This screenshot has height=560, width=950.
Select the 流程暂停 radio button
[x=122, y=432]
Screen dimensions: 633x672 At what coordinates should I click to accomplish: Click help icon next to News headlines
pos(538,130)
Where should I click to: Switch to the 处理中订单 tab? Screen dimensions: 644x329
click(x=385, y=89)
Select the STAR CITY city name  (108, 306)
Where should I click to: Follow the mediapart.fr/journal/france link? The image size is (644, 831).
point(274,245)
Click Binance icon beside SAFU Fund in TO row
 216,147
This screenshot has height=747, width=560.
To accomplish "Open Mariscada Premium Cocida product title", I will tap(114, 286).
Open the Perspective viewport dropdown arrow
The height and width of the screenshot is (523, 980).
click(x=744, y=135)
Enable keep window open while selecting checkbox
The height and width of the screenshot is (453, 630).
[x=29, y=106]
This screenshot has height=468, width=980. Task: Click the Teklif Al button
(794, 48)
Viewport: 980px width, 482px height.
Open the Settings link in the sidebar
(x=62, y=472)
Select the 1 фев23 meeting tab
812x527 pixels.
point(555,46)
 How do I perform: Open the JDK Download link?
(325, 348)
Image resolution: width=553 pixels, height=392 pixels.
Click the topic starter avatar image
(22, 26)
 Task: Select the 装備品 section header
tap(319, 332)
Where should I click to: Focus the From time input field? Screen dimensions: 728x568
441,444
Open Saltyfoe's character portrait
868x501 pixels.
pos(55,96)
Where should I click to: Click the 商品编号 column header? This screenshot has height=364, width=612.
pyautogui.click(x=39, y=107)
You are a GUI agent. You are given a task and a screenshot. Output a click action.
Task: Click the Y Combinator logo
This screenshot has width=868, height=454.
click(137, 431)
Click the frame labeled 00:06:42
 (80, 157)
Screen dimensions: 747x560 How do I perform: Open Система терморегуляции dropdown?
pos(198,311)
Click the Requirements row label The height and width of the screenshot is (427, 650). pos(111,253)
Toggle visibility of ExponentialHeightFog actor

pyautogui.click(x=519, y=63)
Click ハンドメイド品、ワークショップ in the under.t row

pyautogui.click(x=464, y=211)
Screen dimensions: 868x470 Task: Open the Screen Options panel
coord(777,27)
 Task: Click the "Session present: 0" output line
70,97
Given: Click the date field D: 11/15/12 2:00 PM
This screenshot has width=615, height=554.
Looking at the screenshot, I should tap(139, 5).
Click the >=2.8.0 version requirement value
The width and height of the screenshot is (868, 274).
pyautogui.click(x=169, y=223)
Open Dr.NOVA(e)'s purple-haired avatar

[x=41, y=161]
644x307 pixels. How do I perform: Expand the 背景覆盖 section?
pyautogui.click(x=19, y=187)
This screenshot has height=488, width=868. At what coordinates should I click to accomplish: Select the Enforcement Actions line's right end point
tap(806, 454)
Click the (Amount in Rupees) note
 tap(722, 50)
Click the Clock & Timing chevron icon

^^^^^^^^^^^^^^^^

● Task to carry out
Starting with the line that contains "This screenshot has width=615, height=554.", return each line through the last one of the data above, exactly as written and nothing more.

● Written reply
This screenshot has width=615, height=554.
Looking at the screenshot, I should tap(139, 5).
Click the >=2.8.0 version requirement value
The width and height of the screenshot is (868, 274).
pyautogui.click(x=169, y=223)
Open Dr.NOVA(e)'s purple-haired avatar

[x=41, y=161]
644x307 pixels. How do I perform: Expand the 背景覆盖 section?
pyautogui.click(x=19, y=187)
This screenshot has height=488, width=868. At what coordinates should I click to accomplish: Select the Enforcement Actions line's right end point
tap(806, 454)
Click the (Amount in Rupees) note
 tap(722, 50)
Click the Clock & Timing chevron icon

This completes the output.